## Estratto della pagina
La matrice

Raccontano i biografi di Caterina Sforza che quando il duca Valentino volle prendere d’assalto la città di Ravenna, per costringere la donna alla resa, applicò alle macchine d’assedio i figlioli di lei. Ma Caterina di sopra alle mura assisté impassibile allo strazio delle sue creature, e al duca che irrideva beffardo, ella, la madre, la donna castissima, fece un gesto plebeamente eroico. Con una mossa violenta scoprí gli organi del sesso, dicendo, che finché lei, la madre era viva, non doveva il nemico menare trionfo: perché chi aveva dato alla luce quei giovani, altri ne poteva creare e meglio vigorosi perché avrebbero succhiato col latte materno l’odio per gli assassini.

Prendiamo come simbolo il gesto plebeo di Caterina Sforza per il proletariato internazionalista. Lo stremato manipolo rimasto ancora fedele nel fondo del suo programma ideale, si vede stretto d’assedio, bersagliato dagli avversari. L’Internazionale si è vista amputare alcuni dei suoi figlioli piú vigorosi, ed essi sono diventate macchine guerresche per debellare la cittadella e le ultime ridotte dei refrattari. Dovrebbe la madre disperarsi per il tradimento, urlare la sua estrema maledizione, e disfarsi, ritornare nel nulla? Gli avversari attendono ciò ghignando beffardi, irridendo all’impotenza, all’esaurimento. Ma non è sincero il loro riso, la loro gioia si esaurisce in se stessa e non basta a tranquillarne le coscienze turbate. Perciò con odio si scagliano su ogni manifestazione internazionale che accenni ad una nuova ripresa feconda. Hanno visto che la matrice da cui sono generati tutti i movimenti proletari non è esaurita, che essa non può essere resa sterile da nessun chirurgo borghese.

## Materiale
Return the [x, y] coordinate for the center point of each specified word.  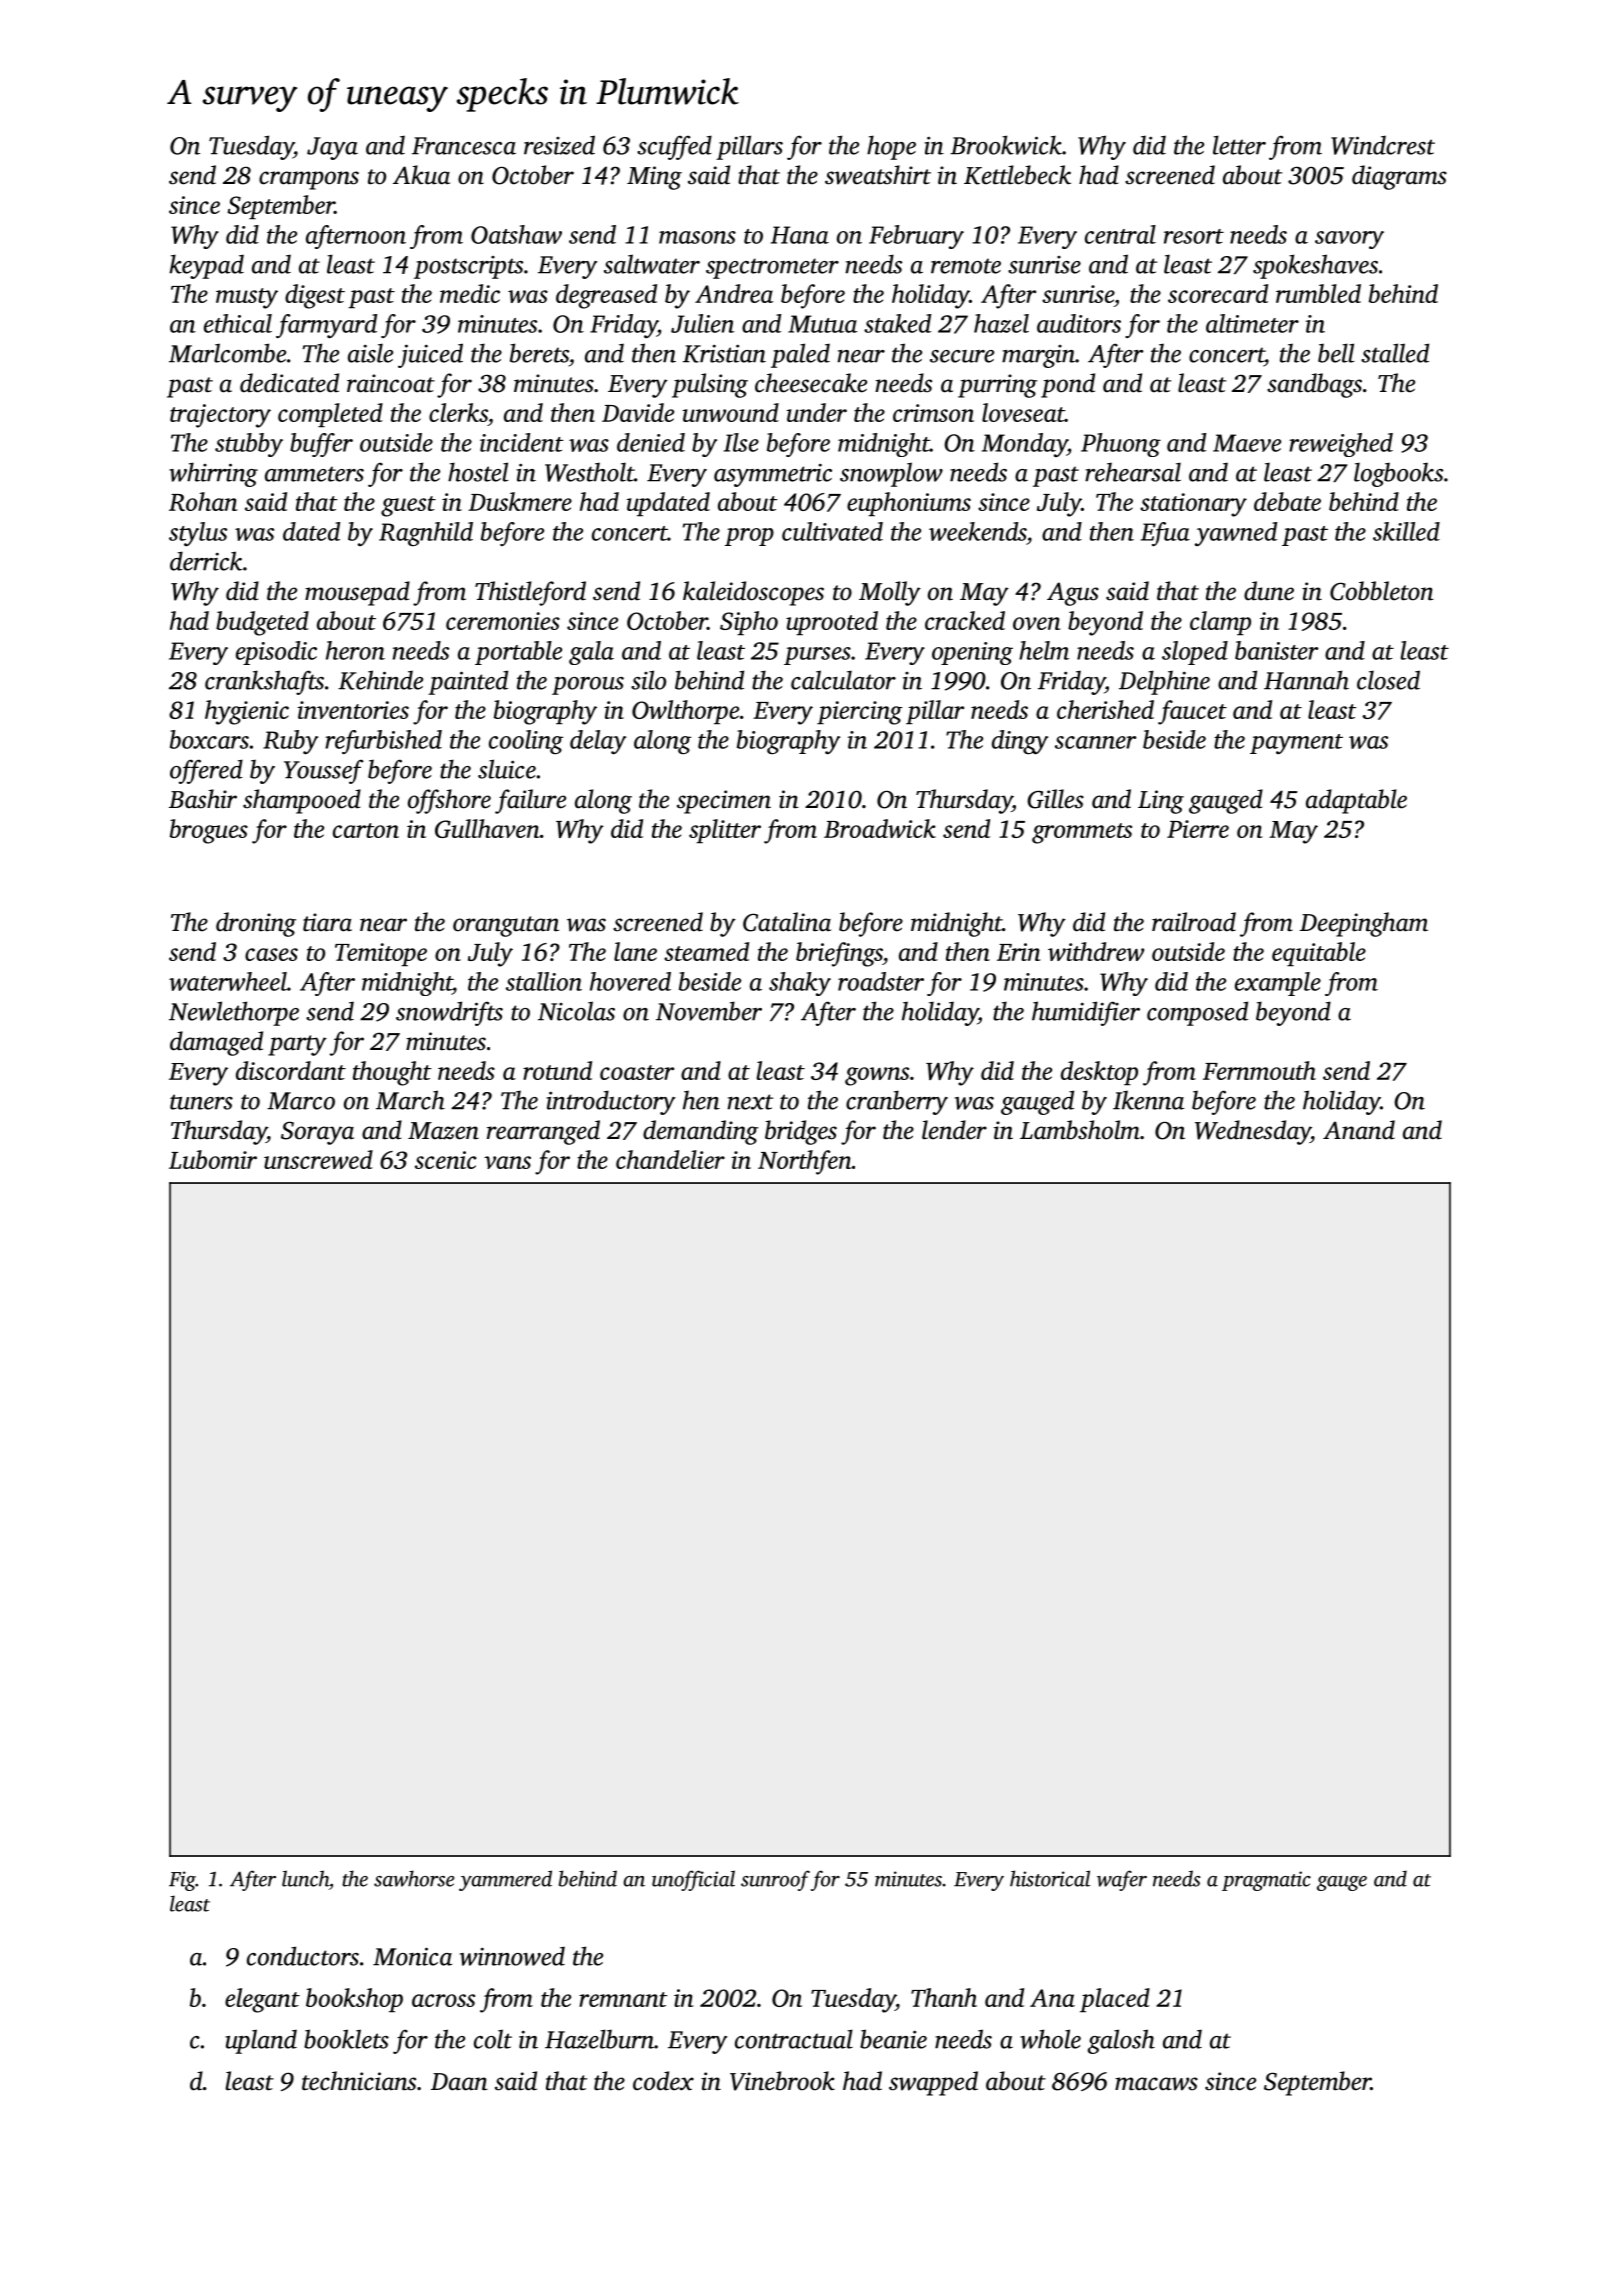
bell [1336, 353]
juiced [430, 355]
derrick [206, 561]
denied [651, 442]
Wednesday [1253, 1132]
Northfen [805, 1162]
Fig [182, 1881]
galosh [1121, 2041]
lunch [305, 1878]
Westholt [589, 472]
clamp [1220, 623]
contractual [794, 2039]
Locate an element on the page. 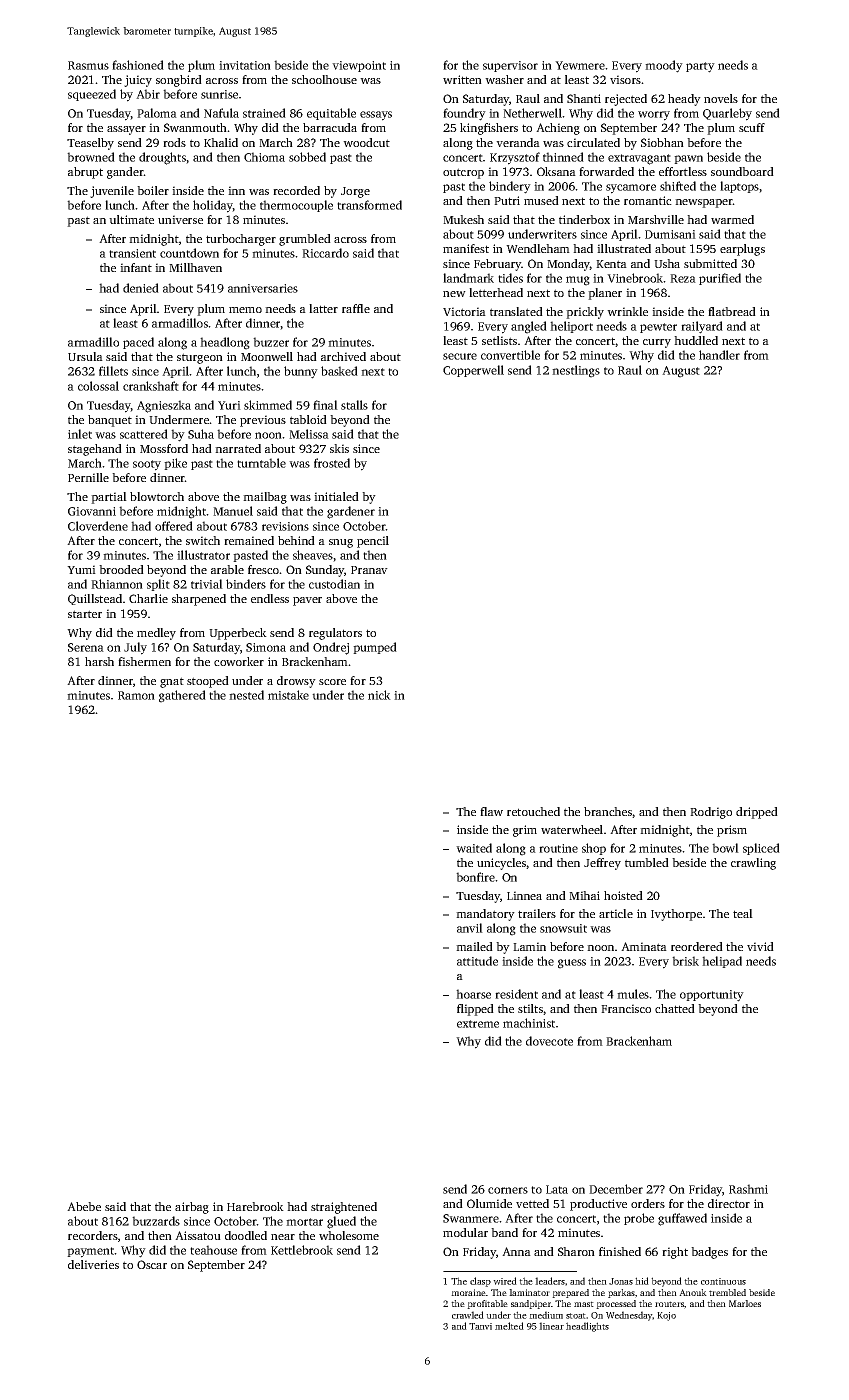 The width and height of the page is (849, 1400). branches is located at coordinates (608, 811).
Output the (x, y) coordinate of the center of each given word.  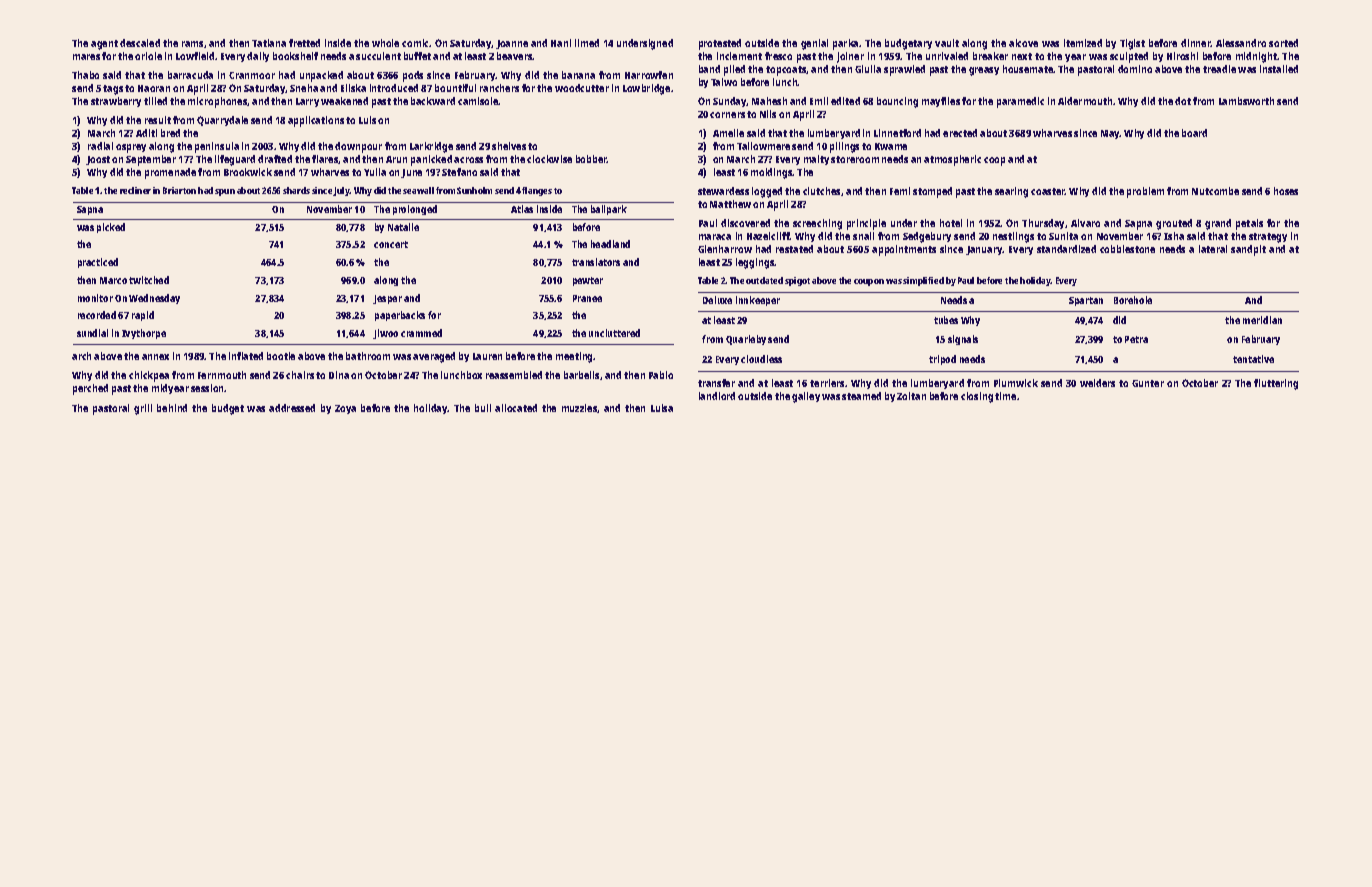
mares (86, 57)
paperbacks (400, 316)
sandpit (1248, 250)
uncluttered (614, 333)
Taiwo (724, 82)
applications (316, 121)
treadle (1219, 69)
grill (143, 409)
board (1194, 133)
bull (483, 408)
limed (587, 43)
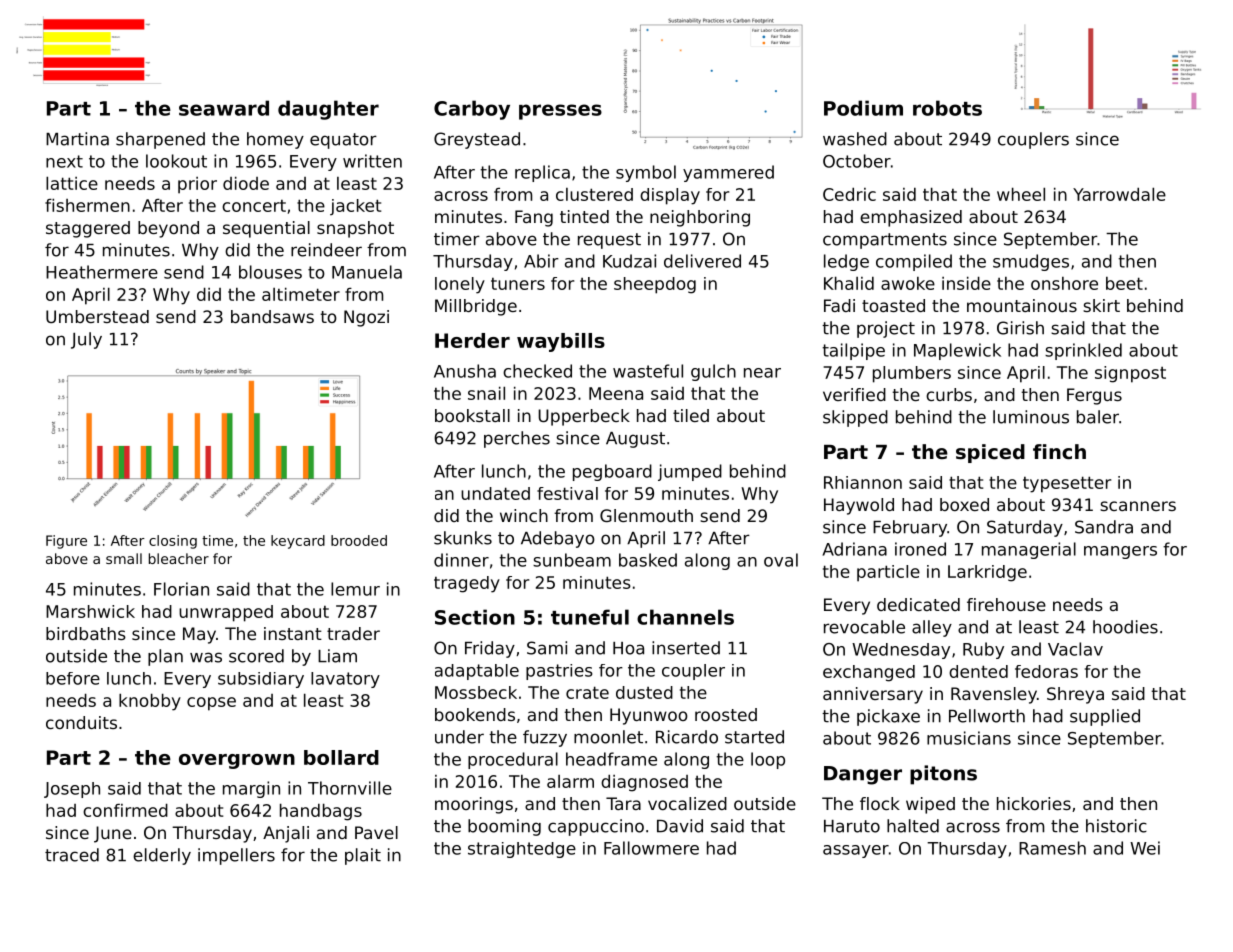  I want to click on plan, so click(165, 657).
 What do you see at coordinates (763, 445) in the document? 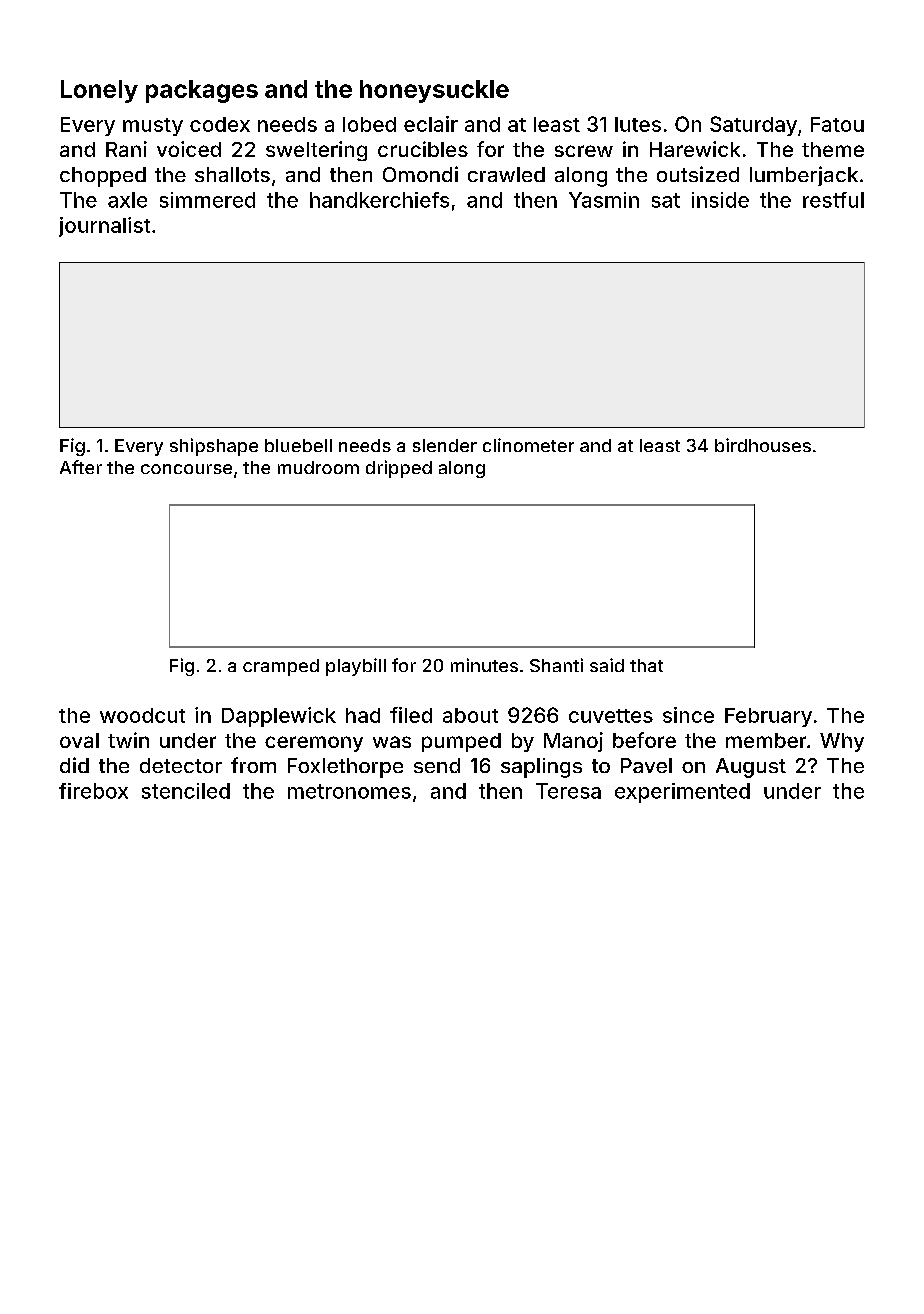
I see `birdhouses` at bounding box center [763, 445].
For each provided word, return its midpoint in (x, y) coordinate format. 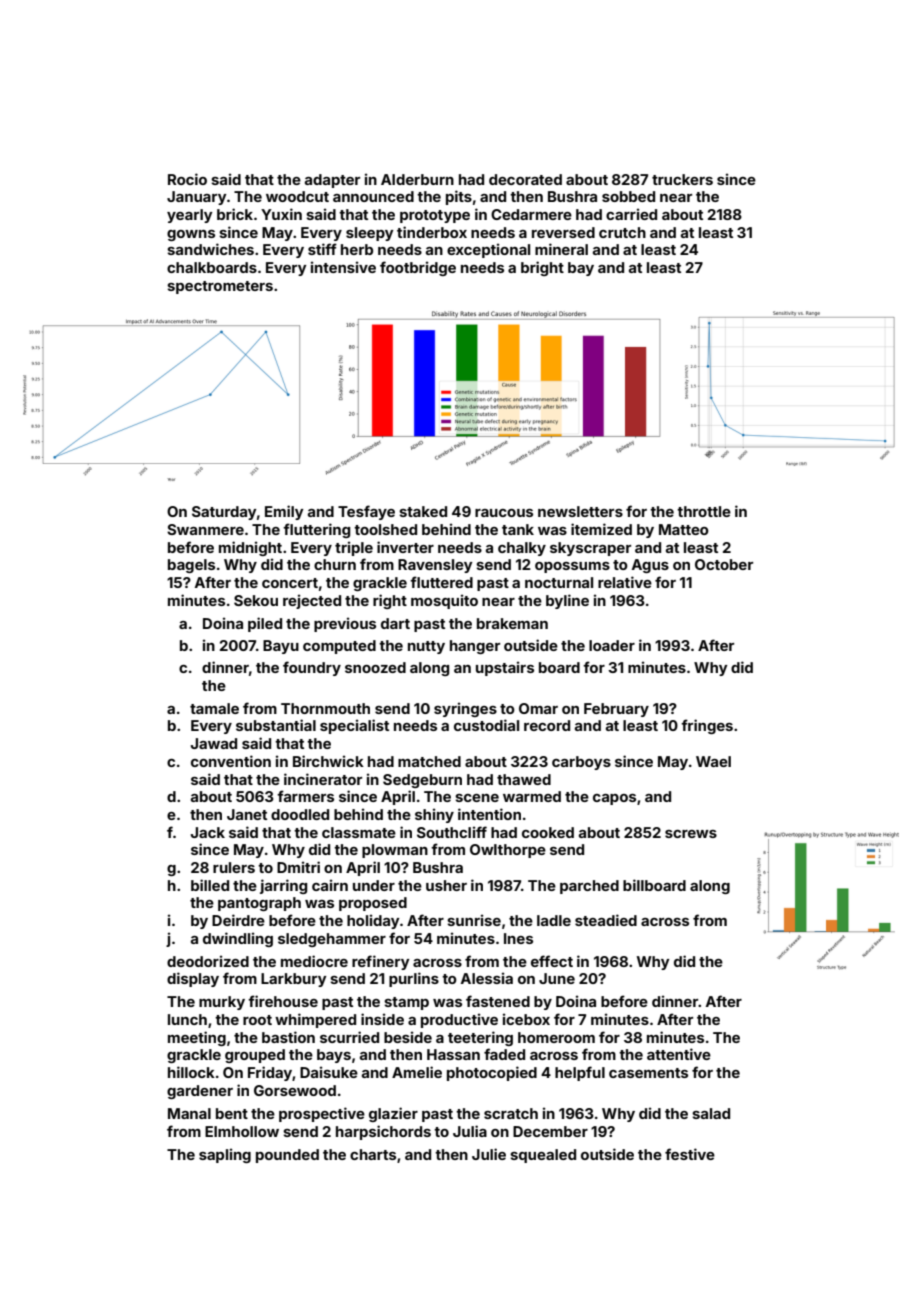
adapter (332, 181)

## Elenco dei compiti
**1.** Indica se ciascuna affermazione concorda con l'estratto della pagina, rispondendo sì o no e citando le parole decisive del testo: (a) il duca Valentino voleva prendere d'assalto la città di Ravenna; (b) Caterina assistette in lacrime allo strazio dei figli; (c) il riso degli avversari viene definito sincero.
**2.** Converti in una tabella Markdown, con le colonne "Riga" e "Testo", tutto ciò che nei record va dalla riga contenente "What do you" giù fino alla fine dei record, estremi compresi. Tralascia le righe vuote e le immagini.

## Soluzioni
**1.**
(a) Sì: "quando il duca Valentino volle prendere d’assalto la città di Ravenna".
(b) No: "Caterina di sopra alle mura assisté impassibile allo strazio delle sue creature".
(c) No: "Ma non è sincero il loro riso".

**2.**
| Riga | Testo |
|---|---|
| 1 |  What do you see at coordinates (763, 445) in the document?  |
| 2 | I see `birdhouses` at bounding box center [763, 445]. |
| 3 | For each provided word, return its midpoint in (x, y) coordinate format.  |
| 4 | adapter (332, 181) |